Infilo le mani nelle tasche dei jeans, preparandomi mentalmente una scusa.
"Sei stato fuori tutta la notte" puntualizza, assotigliando le palpebre.
"Ero con amici e abbiamo fatto tardi" minimizzo.
Mia madre rimane in silenzio, ma scorgo nel suo sguardo la necessità di più dettagli. Non voglio mentirle, ma non le dirò con chi sono stato per tutta la notte. D'altronde, sono fatti miei.
"Ho chiesto un passaggio a un amico e lui mi ha proposto di restare a casa sua, così sono rimasto a dormire da lui" spiego.
"E perchè sento puzza di alcool e uno strano profumo? È troppo dolce per essere il tuo" constata mia madre, storcendo il naso.
Cazzo, ha un olfatto migliore di un segugio addestrato fin dalla nascita.
"Non ho bisogno di una ramanzina su come passo le mie serate e con chi" ribatto, incrociando le braccia al petto.
"Eri con una ragazza, non è vero?" intuisce lei.

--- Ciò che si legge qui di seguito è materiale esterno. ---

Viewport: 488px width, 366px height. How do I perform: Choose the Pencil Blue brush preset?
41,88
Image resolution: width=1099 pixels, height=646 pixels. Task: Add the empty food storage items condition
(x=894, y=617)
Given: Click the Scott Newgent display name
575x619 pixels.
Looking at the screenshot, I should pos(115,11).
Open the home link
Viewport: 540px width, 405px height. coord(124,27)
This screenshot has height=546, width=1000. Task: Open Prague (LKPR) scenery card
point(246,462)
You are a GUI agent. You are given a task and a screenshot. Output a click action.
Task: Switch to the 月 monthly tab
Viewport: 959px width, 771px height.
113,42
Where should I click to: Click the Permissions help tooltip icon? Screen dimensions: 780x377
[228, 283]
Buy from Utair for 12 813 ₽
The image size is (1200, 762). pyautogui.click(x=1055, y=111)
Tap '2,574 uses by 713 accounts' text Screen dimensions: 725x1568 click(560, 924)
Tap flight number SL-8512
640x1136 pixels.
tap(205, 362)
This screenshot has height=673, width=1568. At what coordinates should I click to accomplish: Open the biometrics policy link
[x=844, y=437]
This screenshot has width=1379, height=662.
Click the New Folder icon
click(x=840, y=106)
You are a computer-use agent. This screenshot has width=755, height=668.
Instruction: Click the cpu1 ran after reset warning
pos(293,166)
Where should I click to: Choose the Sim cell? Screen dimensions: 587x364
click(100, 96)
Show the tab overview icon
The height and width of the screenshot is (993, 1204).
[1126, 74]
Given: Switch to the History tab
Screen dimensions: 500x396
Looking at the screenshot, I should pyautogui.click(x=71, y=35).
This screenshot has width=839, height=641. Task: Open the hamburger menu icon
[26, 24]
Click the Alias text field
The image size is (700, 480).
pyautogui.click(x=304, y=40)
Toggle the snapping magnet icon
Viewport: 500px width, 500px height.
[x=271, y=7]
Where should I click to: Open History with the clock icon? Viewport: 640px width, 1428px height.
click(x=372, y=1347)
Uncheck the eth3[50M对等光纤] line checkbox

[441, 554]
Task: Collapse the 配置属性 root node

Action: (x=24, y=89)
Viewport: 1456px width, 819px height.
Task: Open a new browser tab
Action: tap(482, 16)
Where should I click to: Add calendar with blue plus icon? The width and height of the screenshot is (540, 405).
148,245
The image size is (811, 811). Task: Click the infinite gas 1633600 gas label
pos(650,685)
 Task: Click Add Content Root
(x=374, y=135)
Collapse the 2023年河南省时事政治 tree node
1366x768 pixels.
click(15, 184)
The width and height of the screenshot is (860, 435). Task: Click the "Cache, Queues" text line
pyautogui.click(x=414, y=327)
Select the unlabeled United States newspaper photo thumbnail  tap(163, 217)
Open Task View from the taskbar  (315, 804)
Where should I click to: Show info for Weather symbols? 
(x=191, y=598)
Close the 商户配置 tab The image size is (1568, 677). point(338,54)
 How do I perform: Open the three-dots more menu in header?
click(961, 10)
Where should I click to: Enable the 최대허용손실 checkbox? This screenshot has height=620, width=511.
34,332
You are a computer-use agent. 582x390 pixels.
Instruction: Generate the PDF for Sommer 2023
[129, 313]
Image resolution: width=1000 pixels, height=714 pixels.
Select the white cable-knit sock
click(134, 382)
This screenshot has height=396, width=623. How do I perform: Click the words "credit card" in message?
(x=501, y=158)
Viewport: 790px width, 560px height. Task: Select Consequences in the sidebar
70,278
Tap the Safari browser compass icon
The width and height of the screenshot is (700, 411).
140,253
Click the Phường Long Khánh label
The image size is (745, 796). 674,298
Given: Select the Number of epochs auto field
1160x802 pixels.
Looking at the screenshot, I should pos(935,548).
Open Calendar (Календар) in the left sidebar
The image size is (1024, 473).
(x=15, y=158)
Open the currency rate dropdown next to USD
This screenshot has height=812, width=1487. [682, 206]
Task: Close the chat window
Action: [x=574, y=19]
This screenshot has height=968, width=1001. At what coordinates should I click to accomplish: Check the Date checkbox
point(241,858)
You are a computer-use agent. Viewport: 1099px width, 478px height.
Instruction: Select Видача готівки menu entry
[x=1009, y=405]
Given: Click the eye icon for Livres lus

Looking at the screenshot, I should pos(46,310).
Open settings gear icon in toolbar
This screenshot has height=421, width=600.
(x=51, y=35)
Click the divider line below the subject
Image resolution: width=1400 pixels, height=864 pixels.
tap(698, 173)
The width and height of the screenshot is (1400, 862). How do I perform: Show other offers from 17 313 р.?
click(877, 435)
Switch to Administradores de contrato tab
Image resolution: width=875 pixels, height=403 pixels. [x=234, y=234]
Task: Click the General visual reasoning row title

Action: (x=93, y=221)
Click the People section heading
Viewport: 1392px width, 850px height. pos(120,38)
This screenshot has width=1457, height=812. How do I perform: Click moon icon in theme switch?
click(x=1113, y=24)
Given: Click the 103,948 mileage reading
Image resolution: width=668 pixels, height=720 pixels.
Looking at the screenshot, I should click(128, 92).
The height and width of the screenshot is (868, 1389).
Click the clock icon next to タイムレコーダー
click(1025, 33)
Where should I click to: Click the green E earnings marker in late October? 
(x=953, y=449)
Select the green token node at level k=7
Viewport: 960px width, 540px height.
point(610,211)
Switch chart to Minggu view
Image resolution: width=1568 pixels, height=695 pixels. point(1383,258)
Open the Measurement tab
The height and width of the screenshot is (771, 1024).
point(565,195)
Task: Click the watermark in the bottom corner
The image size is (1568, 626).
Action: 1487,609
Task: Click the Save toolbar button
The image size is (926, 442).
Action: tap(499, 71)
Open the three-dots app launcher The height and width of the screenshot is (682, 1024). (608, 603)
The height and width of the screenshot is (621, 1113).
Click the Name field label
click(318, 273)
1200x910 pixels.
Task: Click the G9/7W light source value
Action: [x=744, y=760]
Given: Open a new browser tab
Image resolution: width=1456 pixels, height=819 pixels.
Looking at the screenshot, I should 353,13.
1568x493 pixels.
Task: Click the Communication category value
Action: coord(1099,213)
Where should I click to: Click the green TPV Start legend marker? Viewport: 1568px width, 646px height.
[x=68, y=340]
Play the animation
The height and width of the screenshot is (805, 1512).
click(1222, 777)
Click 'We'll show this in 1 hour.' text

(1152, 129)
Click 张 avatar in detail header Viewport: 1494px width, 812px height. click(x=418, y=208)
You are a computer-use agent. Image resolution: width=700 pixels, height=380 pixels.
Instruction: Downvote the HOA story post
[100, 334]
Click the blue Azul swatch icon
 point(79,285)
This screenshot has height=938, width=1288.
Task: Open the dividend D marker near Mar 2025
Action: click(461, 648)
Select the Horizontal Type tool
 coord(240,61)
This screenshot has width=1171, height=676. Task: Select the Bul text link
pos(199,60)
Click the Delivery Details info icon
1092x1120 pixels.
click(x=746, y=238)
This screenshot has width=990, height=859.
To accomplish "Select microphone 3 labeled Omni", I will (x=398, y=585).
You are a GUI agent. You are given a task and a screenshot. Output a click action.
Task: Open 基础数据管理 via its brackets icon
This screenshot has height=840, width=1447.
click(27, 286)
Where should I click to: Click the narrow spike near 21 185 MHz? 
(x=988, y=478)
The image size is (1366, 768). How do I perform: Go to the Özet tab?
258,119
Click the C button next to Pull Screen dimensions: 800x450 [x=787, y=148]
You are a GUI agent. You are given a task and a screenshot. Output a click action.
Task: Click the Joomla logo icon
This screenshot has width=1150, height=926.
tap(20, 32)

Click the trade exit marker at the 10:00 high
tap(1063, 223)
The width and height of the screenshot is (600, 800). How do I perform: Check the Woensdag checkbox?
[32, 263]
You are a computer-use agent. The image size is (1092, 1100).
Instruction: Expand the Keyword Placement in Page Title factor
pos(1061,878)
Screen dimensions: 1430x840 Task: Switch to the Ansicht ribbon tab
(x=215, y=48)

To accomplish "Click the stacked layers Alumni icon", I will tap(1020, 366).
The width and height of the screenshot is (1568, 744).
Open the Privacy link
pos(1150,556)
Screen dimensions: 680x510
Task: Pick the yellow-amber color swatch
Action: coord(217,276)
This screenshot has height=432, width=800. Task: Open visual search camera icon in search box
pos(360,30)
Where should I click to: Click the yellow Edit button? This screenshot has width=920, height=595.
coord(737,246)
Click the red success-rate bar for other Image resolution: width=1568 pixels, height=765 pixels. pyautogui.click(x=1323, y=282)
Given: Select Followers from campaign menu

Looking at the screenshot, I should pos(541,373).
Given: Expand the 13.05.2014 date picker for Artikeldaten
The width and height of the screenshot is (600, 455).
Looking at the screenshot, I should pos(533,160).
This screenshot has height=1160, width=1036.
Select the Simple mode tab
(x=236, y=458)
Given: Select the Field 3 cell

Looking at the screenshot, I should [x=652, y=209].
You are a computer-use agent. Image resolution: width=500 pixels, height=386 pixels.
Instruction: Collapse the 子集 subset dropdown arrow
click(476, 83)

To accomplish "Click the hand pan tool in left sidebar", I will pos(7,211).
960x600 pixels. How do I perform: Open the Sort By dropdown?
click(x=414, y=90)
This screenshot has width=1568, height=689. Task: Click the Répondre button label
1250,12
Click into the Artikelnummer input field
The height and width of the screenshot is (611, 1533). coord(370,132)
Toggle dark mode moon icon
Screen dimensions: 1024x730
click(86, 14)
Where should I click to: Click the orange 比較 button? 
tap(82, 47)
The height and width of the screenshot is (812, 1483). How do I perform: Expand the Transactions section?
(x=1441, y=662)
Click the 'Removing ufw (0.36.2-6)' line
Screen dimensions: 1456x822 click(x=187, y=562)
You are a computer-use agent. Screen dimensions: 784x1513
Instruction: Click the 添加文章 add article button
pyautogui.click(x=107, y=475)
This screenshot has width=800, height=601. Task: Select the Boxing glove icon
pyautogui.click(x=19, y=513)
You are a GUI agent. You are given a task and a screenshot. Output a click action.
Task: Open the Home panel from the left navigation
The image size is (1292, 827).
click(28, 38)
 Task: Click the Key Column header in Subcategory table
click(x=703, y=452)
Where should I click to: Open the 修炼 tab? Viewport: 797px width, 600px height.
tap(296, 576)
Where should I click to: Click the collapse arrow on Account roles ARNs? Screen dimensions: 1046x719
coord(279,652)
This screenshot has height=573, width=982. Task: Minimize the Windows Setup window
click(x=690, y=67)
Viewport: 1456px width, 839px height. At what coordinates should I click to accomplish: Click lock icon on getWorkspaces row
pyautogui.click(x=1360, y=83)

Non posso fare a meno di alzare gli occhi al cielo e di affermare le sue ipotesi.
"Sì, contenta?".
Mia madre si limita ad annuire in un sorriso tirato. Non riesco a capire se è contenta o arrabbiata.
"Cambiati e fatti una doccia che sei messo male" mi intima, andandosene e lasciandomi solo.
Che significa? Forse per via dei capelli spettinatissimi e per l'espressione ancora assonata. Mi passo una mano tra i corti capelli per sistemarli alla meglio possibile, quando sento una puzza di sudore da sotto la felpa grigia che indosso. Ok, passare la notte con Serena mi ha sfinito più di quanto pensassi.